For what it's worth (and I realize it's a small sample of a small portion of the population, so maybe it's not worth much), my friends in neighbours in my small Ontario town were initially generally supportive of what they saw as the truckers' core message, because "it's time to end vaccine mandates for truckers re-entering Canada" is a completely reasonable topic of protests. It's a good time to have that conversation.

But the protest quickly evolved into something larger and messier than that core message, and sentiment in my small town quickly soured against the protest. What I've heard is recent conversations is that people feel the protest had lost the plot, the actions of some of the attendees in harming local citizens were beyond the pale, and it was time for the protest to end.

There have been some objections to the way police ended the protest, but it looked relatively tame in comparison to other protest breakups here in recent memory like the Toronto homeless camps last summer, or the Montreal student protests, or the G20 protests. That's not to say it was done perfectly.

I used to live a few blocks from Parliament Hill, and everybody living there is used to protests. We think protests are good and healthy and even necessary, even if we disagree with the protestors. This one quickly evolved into something beyond mere protest and turned residents against the protest who might otherwise have been sympathetic to its message.

For some of the grievances local residents have, see lists like this: https://www.reddit.com/r/onguardforthee/comments/sh7qok/a_su...

Lists like that are, of course, one-sided. It's up to you how much of that information you choose to see as credible. Just realize that as someone from outside Canada, you're probably seeing a filtered version of events. That list above is also a filtered version of events, but it's a very different filter. Look at it through enough filters and you'll probably end up with a more complete understanding.

Personally, I watched some of the live streams to learn more about the protests and hear from some of the actual truckers. Danny and Czaba and the couple from Saskatchewan with the puppies seemed like good people with legitimate grievances to protest about. At the same time, no amount of goodness makes the harm caused to local residents okay. I know it's easy to come down strongly on one side or the other of this, but I see the whole thing as a crappy tragedy for everyone involved.

As for the government's response to all of this - we'll have plenty of opportunities to voice our opinion at the ballot box. Municipal and Provincial governments should have been able to manage this protest from the start without needing the feds to step in, and we have municipal and provincial elections this year. And with a minority government federally, we could have an election there at any time as well. Realistically it's unlikely we'll see one before next year - but we'll still get to express ourselves soon enough.

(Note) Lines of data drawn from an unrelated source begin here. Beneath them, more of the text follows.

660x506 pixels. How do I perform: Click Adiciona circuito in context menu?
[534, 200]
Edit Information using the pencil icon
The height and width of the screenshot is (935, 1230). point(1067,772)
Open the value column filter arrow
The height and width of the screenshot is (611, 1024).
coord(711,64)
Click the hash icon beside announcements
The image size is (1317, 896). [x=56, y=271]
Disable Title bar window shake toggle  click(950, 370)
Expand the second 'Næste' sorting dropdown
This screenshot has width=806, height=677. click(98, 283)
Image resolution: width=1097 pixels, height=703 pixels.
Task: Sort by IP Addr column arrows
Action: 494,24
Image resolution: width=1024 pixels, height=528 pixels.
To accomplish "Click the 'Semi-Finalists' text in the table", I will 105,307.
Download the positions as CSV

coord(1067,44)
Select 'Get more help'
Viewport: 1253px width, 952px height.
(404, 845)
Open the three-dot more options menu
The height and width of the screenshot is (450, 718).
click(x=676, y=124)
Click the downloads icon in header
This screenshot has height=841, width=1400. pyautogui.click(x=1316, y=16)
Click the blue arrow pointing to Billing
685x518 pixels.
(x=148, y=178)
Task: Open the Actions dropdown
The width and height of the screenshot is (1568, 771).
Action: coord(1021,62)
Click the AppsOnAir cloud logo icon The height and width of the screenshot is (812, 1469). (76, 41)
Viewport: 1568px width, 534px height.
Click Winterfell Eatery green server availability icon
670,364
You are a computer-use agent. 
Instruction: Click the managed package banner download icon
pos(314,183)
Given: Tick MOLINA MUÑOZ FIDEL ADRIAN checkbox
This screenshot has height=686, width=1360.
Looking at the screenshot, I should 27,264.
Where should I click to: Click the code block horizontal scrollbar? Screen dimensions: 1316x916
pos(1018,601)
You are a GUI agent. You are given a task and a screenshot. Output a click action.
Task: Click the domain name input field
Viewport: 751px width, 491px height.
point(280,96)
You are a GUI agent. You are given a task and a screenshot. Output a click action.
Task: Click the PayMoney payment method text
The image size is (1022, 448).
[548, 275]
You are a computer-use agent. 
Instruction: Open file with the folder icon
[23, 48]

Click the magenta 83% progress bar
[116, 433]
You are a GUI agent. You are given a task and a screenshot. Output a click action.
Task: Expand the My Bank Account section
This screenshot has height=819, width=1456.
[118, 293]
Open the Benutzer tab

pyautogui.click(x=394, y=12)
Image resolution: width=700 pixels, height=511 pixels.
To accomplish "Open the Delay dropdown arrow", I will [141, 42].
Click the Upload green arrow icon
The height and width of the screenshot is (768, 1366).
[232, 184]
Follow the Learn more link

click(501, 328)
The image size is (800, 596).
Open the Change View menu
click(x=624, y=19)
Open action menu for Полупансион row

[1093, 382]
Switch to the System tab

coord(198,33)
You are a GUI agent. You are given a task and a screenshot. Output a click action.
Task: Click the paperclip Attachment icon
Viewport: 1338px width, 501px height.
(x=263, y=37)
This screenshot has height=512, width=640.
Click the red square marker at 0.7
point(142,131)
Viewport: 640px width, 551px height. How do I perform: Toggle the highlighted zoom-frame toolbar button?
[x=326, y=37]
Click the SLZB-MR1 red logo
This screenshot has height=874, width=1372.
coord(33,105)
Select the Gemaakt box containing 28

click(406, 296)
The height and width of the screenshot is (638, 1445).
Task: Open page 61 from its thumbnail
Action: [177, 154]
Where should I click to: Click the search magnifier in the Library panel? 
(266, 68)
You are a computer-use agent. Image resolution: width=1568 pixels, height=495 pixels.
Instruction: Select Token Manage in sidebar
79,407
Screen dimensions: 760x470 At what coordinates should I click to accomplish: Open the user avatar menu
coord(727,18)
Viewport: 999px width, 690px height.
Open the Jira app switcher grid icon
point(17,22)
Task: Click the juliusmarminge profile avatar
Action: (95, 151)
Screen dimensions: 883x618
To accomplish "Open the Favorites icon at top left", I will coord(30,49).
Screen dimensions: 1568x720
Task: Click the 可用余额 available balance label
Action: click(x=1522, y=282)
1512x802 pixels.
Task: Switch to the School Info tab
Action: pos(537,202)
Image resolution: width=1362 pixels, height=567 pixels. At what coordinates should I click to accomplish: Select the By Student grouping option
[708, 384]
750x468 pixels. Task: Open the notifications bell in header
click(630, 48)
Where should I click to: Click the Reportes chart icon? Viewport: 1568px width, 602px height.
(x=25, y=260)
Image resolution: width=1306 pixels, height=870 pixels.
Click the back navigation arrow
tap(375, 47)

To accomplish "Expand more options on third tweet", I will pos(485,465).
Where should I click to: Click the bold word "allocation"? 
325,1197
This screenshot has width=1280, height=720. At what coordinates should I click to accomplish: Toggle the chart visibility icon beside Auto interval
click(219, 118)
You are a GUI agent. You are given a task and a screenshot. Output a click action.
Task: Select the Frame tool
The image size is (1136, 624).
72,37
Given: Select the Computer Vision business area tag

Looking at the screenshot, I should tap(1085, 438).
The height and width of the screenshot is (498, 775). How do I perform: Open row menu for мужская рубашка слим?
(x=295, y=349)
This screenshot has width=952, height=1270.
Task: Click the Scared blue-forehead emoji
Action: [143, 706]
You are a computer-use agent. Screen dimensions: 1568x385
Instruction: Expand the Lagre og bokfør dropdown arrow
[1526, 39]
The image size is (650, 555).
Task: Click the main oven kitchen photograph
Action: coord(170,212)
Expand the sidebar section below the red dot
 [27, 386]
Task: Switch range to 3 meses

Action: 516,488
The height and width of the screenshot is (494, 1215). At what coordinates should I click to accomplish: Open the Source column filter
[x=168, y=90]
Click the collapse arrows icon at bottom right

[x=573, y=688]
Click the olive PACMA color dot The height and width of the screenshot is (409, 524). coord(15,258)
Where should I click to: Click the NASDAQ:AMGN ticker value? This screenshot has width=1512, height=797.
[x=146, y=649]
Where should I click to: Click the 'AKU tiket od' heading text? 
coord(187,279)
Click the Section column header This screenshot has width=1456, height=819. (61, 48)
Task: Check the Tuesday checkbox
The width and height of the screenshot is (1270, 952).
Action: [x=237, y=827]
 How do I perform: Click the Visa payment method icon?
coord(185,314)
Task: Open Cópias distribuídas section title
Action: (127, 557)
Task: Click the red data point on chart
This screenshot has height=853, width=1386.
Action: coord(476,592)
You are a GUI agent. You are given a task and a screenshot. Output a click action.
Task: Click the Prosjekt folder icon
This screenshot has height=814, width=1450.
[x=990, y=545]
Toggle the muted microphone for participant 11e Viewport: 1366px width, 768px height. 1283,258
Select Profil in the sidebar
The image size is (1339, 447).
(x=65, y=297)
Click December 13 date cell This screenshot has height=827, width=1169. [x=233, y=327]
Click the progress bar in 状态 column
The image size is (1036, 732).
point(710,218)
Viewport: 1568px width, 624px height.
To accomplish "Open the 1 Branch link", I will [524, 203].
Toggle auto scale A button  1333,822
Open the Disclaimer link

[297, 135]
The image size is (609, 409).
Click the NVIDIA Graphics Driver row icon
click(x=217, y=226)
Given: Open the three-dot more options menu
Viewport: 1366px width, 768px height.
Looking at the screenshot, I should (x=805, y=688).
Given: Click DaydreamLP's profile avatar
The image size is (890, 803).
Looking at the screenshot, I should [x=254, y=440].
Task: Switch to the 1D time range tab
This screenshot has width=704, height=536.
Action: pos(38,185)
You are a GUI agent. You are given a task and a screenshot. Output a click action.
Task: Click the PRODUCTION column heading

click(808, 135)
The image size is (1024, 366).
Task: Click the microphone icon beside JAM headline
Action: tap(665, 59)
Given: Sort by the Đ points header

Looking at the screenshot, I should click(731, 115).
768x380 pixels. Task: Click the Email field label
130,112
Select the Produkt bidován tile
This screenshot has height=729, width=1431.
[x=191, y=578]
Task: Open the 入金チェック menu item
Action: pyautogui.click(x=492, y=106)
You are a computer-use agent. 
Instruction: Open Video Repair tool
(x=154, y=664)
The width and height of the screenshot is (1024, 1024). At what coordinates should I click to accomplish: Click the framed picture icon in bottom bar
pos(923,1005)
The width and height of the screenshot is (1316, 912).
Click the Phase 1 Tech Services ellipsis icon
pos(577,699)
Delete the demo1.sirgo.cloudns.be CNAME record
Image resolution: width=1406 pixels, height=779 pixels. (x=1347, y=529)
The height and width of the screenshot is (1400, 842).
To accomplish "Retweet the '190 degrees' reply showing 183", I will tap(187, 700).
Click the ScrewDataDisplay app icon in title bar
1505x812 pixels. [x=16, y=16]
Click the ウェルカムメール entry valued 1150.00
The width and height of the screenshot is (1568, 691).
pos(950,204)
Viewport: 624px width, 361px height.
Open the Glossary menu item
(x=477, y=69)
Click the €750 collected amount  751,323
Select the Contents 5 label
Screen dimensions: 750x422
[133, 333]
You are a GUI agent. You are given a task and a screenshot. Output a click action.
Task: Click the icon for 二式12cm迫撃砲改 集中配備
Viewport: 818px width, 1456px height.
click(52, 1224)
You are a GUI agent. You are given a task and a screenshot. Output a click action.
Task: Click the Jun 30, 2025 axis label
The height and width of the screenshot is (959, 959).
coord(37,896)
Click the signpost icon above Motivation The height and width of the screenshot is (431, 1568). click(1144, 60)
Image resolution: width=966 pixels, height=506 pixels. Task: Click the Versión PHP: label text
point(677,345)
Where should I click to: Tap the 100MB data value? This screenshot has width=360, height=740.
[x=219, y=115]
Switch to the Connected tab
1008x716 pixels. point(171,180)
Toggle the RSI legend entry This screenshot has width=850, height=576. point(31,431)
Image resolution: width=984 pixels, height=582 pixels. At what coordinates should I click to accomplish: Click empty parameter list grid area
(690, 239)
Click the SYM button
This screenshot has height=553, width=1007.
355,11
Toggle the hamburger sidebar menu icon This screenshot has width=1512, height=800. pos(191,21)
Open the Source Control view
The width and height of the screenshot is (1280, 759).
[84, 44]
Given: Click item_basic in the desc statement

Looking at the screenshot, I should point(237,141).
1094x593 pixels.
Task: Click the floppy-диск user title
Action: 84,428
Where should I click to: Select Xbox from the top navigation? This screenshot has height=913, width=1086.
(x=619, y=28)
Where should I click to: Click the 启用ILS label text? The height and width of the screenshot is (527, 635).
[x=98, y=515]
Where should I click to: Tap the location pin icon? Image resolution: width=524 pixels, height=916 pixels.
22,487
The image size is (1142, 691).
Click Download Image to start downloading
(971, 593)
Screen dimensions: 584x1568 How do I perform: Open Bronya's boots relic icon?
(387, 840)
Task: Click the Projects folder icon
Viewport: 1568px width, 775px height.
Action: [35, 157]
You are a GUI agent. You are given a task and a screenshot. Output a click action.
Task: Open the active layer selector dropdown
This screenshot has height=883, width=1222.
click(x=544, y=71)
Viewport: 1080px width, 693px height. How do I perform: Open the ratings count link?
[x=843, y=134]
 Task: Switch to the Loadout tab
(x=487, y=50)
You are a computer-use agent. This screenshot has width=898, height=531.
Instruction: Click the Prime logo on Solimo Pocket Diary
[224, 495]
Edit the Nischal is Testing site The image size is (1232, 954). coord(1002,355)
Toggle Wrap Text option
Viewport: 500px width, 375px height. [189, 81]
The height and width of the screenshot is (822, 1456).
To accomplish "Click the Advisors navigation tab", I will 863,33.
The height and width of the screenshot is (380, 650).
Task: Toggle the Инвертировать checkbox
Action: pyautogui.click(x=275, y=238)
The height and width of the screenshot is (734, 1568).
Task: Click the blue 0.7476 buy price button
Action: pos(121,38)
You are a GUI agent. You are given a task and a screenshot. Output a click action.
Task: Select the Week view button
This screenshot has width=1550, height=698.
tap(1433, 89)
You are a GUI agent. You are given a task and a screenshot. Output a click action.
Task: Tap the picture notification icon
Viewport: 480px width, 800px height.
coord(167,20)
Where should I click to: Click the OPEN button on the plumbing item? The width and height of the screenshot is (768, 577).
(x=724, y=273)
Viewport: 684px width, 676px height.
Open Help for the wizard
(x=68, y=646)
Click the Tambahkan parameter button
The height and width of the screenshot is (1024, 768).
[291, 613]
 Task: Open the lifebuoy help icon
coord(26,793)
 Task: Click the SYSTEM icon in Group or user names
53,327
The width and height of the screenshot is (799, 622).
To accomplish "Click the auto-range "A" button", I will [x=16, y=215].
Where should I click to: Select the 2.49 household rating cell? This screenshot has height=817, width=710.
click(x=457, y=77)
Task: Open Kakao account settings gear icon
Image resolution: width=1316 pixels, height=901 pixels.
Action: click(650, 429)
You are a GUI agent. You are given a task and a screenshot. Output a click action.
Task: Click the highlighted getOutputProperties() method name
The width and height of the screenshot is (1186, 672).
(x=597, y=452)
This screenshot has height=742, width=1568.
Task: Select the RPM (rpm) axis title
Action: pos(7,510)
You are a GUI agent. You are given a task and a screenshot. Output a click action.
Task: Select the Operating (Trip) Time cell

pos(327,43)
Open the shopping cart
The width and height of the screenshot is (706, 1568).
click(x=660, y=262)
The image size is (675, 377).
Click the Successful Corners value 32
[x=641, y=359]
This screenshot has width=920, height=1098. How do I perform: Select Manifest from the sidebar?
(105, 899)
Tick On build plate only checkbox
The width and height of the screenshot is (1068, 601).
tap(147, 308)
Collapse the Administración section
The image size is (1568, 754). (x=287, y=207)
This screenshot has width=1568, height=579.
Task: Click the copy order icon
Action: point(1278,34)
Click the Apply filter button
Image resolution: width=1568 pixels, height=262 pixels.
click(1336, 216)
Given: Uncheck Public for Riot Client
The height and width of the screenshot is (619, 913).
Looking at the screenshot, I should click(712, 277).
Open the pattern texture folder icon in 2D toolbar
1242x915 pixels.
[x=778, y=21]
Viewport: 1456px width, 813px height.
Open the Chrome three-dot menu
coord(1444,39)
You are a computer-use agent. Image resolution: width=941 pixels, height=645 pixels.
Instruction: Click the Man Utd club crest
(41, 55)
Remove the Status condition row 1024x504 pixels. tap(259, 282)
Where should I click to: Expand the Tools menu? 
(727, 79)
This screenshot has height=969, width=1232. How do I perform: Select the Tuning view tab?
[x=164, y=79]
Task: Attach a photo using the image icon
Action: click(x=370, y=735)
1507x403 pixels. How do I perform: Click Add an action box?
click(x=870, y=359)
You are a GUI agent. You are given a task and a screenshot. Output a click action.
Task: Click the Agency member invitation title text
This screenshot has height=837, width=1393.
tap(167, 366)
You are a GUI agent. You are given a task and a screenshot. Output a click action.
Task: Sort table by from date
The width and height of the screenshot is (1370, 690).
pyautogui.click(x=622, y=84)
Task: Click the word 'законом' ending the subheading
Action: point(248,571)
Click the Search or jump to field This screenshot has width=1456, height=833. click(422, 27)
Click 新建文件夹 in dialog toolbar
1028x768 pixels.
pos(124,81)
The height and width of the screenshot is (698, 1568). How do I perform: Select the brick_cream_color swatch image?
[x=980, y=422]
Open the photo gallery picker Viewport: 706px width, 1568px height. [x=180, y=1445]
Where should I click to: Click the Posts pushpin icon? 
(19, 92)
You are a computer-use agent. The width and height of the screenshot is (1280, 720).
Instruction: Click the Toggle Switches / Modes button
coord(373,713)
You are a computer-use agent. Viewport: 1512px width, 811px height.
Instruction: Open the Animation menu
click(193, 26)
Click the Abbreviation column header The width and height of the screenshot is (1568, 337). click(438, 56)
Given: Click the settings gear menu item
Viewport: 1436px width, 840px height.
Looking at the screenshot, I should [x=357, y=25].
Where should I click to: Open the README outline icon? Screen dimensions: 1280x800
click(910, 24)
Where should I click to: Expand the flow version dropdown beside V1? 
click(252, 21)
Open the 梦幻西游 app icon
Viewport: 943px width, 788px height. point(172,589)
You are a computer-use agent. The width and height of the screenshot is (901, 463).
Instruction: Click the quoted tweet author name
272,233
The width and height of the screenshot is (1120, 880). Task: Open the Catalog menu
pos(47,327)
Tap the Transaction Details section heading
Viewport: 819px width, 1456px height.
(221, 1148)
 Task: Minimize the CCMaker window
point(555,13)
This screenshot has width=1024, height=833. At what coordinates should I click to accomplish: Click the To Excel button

There's something I've learned about the HN crowd through this, that's for sure. Many here were supportive of the attempt at a christo-fascist uprising in Canada. Very thiely of y'all.

In Canada, popular support for the convoy was around 30%, but it's a little more nuanced than that. Most are sick and tired of the health measures (duh) but very few actually approve of the way in which the protesting was carried out.

EDIT: The downvotes kind of drive my point home. Thanks!